Open bnord opened 5 years ago
I have been testing a deep CNN with ReLU with the same architecture as Arch0Dense. This is a plot of the sigmas versus the number of neurons of the layers alp =5, # of seeds =10 and epochs = 500 . I am running for more seed options (100) but the colab keeps stopping the process, so I have to restart. Can we run in Wilson cluster?
yep, we can run on wilson. We'll need to get you an account. Can you email Amitoj G Singh amitoj@fnal.gov to ask for an account?
Why does colab stop the process? Is it after a certain amount of time?
There’s also a wall time on Wilson. We'll want to know what that is. We might need to save the network and re-start whether on Wilson or on colab.
I noticed that Colab stops before the 12 hour limit. I think it is not intended for long-running tasks.

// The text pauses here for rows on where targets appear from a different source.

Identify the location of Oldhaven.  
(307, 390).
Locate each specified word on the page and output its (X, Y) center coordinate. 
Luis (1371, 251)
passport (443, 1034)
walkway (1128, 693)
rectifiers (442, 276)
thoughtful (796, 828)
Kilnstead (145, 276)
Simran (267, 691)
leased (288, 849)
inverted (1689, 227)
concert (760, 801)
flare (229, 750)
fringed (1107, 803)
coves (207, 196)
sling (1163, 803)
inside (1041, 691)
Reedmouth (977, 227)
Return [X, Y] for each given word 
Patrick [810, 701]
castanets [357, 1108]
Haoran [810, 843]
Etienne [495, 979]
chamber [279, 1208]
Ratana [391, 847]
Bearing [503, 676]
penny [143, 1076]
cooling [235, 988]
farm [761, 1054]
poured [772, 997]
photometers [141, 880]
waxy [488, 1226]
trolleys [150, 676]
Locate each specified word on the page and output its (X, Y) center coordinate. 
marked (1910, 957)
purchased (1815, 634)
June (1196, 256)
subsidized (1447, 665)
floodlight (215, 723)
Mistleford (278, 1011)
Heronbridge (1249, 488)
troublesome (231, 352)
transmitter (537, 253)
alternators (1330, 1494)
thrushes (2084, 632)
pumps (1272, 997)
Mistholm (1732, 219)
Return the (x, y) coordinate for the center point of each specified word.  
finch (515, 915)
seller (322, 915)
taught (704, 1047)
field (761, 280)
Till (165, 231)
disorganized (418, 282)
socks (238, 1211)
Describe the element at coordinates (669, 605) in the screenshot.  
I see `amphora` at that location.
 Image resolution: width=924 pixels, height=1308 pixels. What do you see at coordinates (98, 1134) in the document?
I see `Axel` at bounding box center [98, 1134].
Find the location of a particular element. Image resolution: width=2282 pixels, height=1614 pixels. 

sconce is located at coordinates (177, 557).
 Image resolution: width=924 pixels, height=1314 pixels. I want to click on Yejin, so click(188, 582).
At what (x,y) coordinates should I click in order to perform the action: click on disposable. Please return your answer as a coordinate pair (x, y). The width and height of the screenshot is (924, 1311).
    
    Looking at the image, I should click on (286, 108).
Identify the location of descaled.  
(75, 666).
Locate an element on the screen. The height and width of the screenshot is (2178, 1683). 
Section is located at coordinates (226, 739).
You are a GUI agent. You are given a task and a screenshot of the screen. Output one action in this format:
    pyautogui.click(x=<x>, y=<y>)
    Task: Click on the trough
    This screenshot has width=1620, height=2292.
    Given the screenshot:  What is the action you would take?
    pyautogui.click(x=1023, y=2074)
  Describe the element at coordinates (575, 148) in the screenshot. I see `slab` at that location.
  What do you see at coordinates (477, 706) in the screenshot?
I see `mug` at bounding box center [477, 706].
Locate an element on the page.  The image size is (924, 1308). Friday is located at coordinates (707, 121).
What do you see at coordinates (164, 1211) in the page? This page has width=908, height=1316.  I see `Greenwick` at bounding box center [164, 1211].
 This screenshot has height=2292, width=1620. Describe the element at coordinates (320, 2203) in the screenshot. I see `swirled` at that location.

From the Colab FAQs web page:
"Colaboratory is intended for interactive use. Long-running background computations, particularly on GPUs, may be stopped. Please do not use Colaboratory for cryptocurrency mining. Doing so is unsupported and may result in service unavailability. We encourage users who wish to run continuous or long-running computations through Colaboratory’s UI to use a local runtime."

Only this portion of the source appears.